ORF2S sedimented more slowly in a rate-zonal gradient than HEV VLP p239, which consists of 60 copies of a truncated ORF2 protein comprising amino acids 368–606 (21) (Fig. S1). This suggested that ORF2S does not exist in a high-order particulate form. In addition to the major 84-kDa species, we routinely detected a minor ∼170-kDa species, suggesting that ORF2S forms a dimer (Fig. 2C). Unboiled ORF2S migrated predominantly as an ∼170-kDa species, indicating that the majority of ORF2S exists in a dimeric form. The ratio of ORF2S dimers and monomers did not change under a nonreducing condition (Fig. 2C), indicating that ORF2S dimerization does not require disulfide bonds, a property that is shared with ORF2C (22). The dimeric nature of ORF2S was further confirmed by size-exclusion chromatography (Fig. 2D).

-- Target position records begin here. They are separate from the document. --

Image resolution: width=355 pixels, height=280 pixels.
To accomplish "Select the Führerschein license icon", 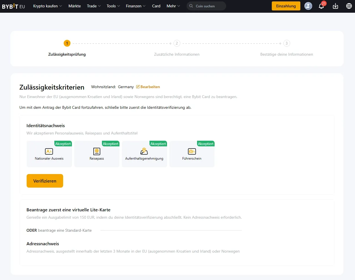I will [192, 151].
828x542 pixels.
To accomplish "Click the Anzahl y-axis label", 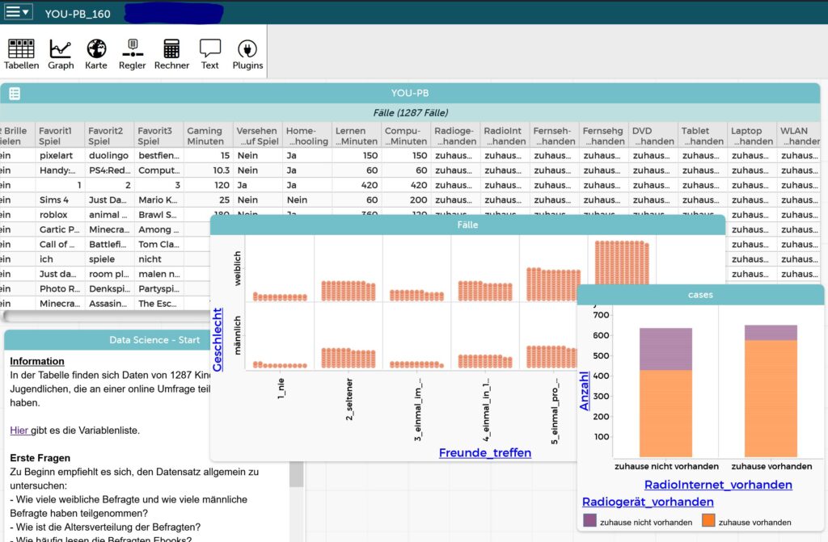I will click(585, 390).

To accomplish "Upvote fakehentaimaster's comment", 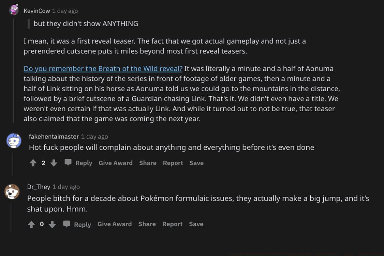I will pyautogui.click(x=33, y=163).
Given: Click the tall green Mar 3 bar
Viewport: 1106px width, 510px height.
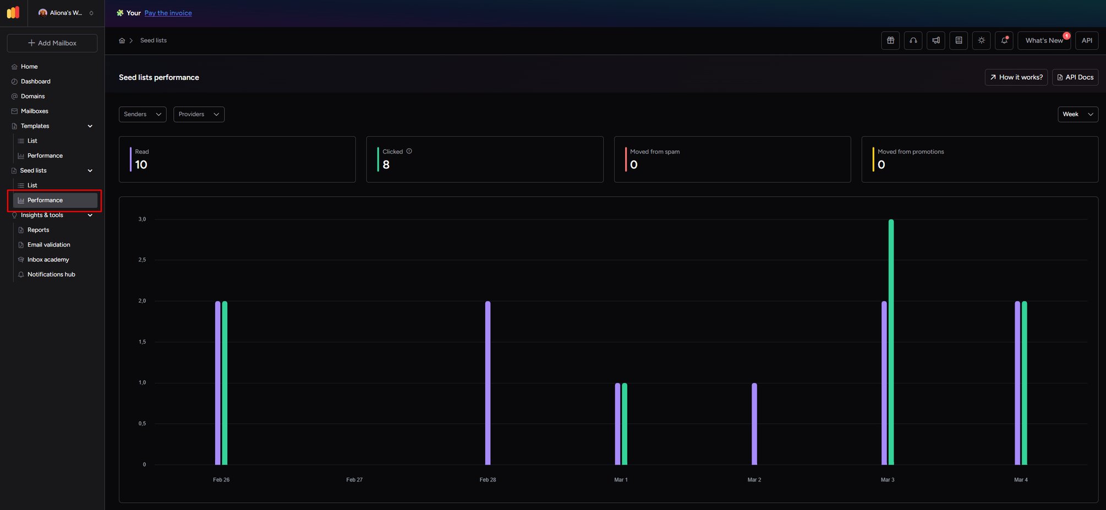Looking at the screenshot, I should click(891, 342).
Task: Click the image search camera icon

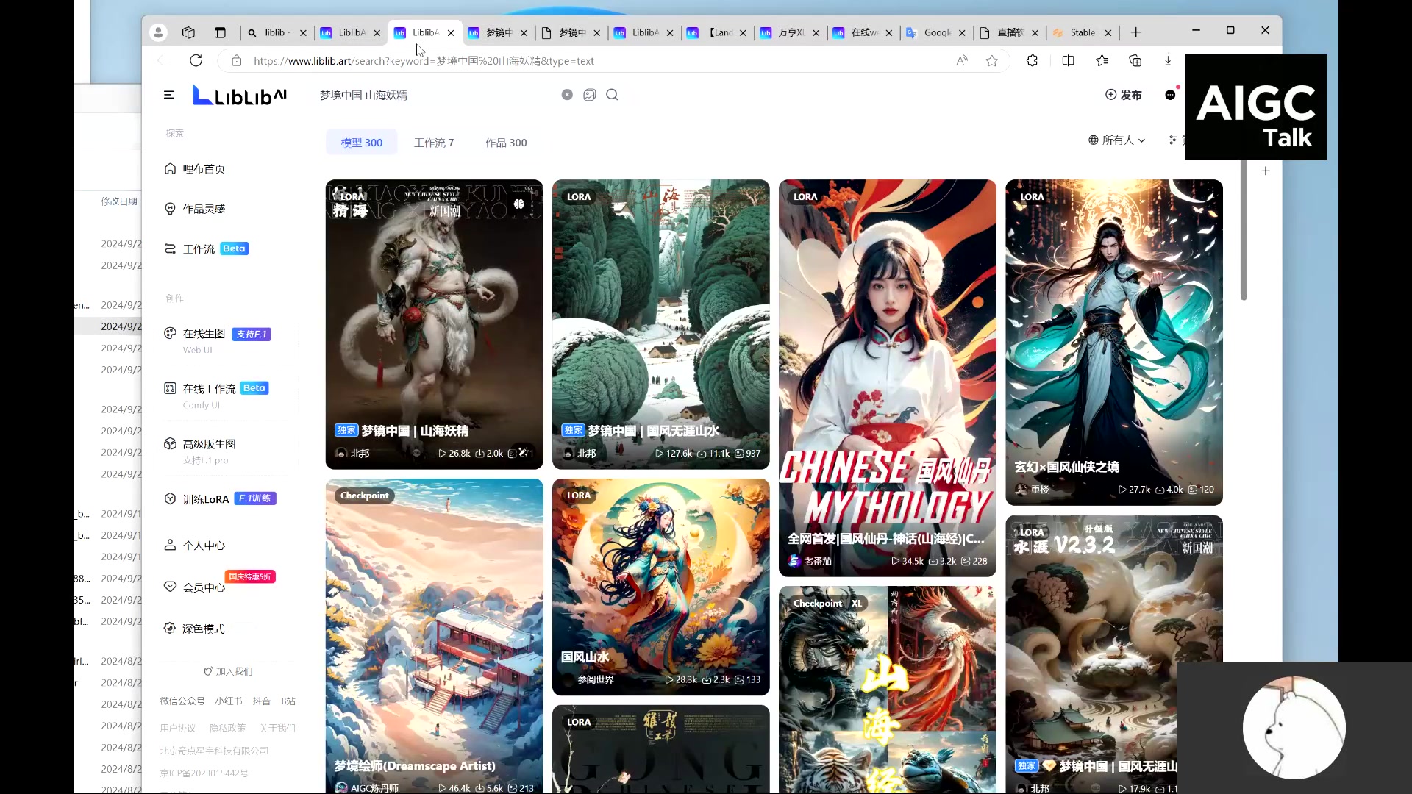Action: point(590,95)
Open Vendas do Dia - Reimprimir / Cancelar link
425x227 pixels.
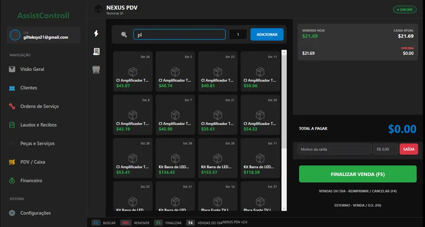(358, 191)
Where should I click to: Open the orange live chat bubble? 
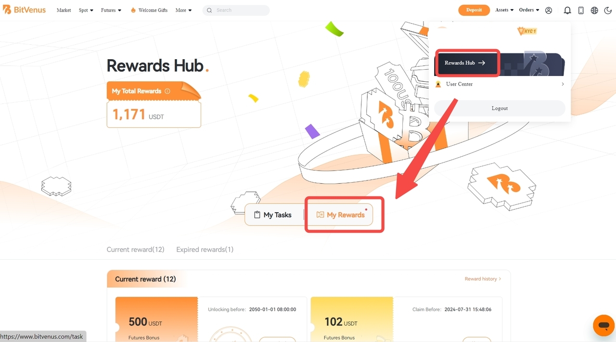603,326
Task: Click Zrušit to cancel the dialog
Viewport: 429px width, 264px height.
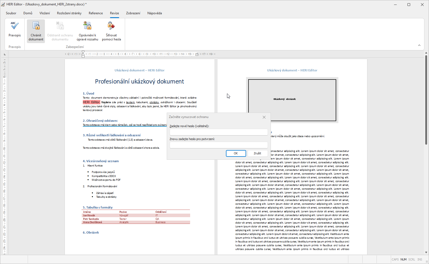Action: (257, 153)
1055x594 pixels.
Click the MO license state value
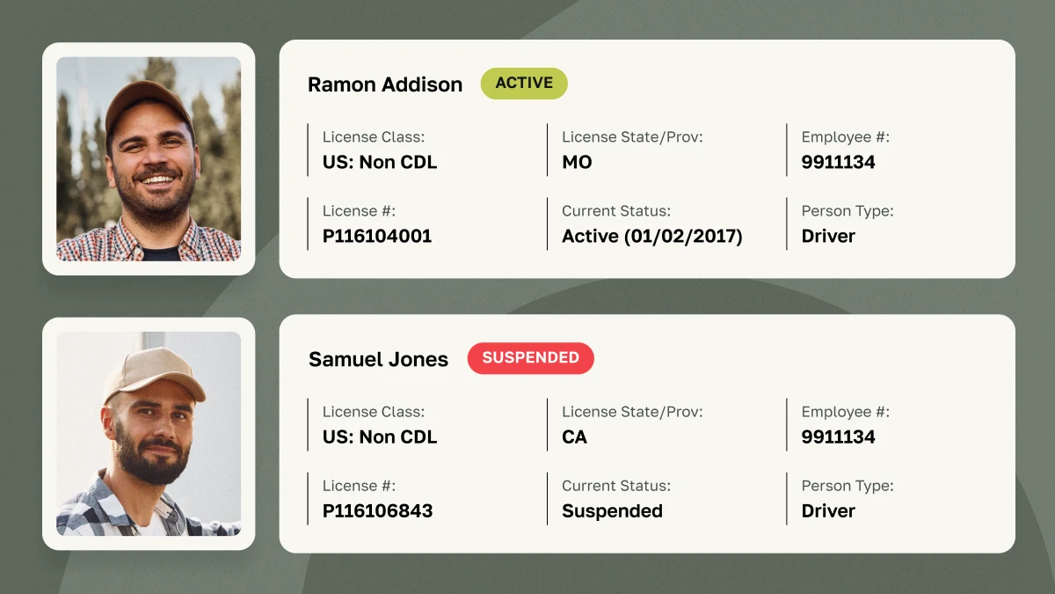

The difference in the size and glycosylation pattern between ORF2S and ORF2C suggested that either they are the same proteins subjected to differential posttranslational regulations, or they are different translation products of the ORF2 gene. Sequence alignment revealed a highly conserved internal AUG codon located at 15 codons downstream of the presumed AUG start codon for the capsid (Table S1). We reasoned that both AUGs might be active in infected cells. Because the N terminus of the presumed full-length ORF2 protein contains a putative signal peptide (amino acids 1–23) (www.cbs.dtu.dk/services/SignalP), translation from the first AUG would produce a full-length protein with a signal peptide that could direct the protein into the secretory pathway (i.e., ORF2S), whereas translation from the internal AUG codon would disrupt the signal sequence, producing a cytoplasmic protein that is responsible for virion assembly (i.e., ORF2C) (Fig. 3A). To test this hypothesis, we generated mutant HEV RNAs in which the two AUG codons were inactivated, either alone (mut1 and mut2) or in combination (mut1+2). All mutants replicated at comparable levels to the WT HEV, as evidenced by the similar intracellular HEV RNA levels 5 d after RNA transfection (Fig. 3B). We then determined the levels of intracellular and extracellular ORF2 by indirect immunofluorescence assay (IFA) and Western blot analysis (Fig. 3 C and D). Mutation of the first AUG codon resulted in a substantial decrease of intracellular ORF2 expression and a complete loss of ORF2S in the culture supernatant (Fig. 3 C and D, mut1). In contrast, mutation of the internal AUG codon resulted in no changes in either the intracellular or the extracellular ORF2 levels (Fig. 3 C and D, mut2). Mutation of both AUG codons resulted in a complete loss of both intracellular and extracellular ORF2 expression (Fig. 3 C and D, mut1+2). Importantly, infectious virions were produced in cells transfected with WT or mut1 HEV RNA, but not in cells transfected with mut2 or mut1+2 RNA (Fig. 3 E–G). Similar results were obtained with a genotype 1 HEV strain (Fig. S2). Collectively, these results demonstrated that the first AUG codon, which has long been believed to be the initiation codon for the HEV capsid protein, is indeed responsible for the translation of the secreted form of ORF2 (ORF2S), whereas the highly conserved internal AUG codon encoding methionine (Met) 16 is responsible for translation of the capsid protein ORF2C.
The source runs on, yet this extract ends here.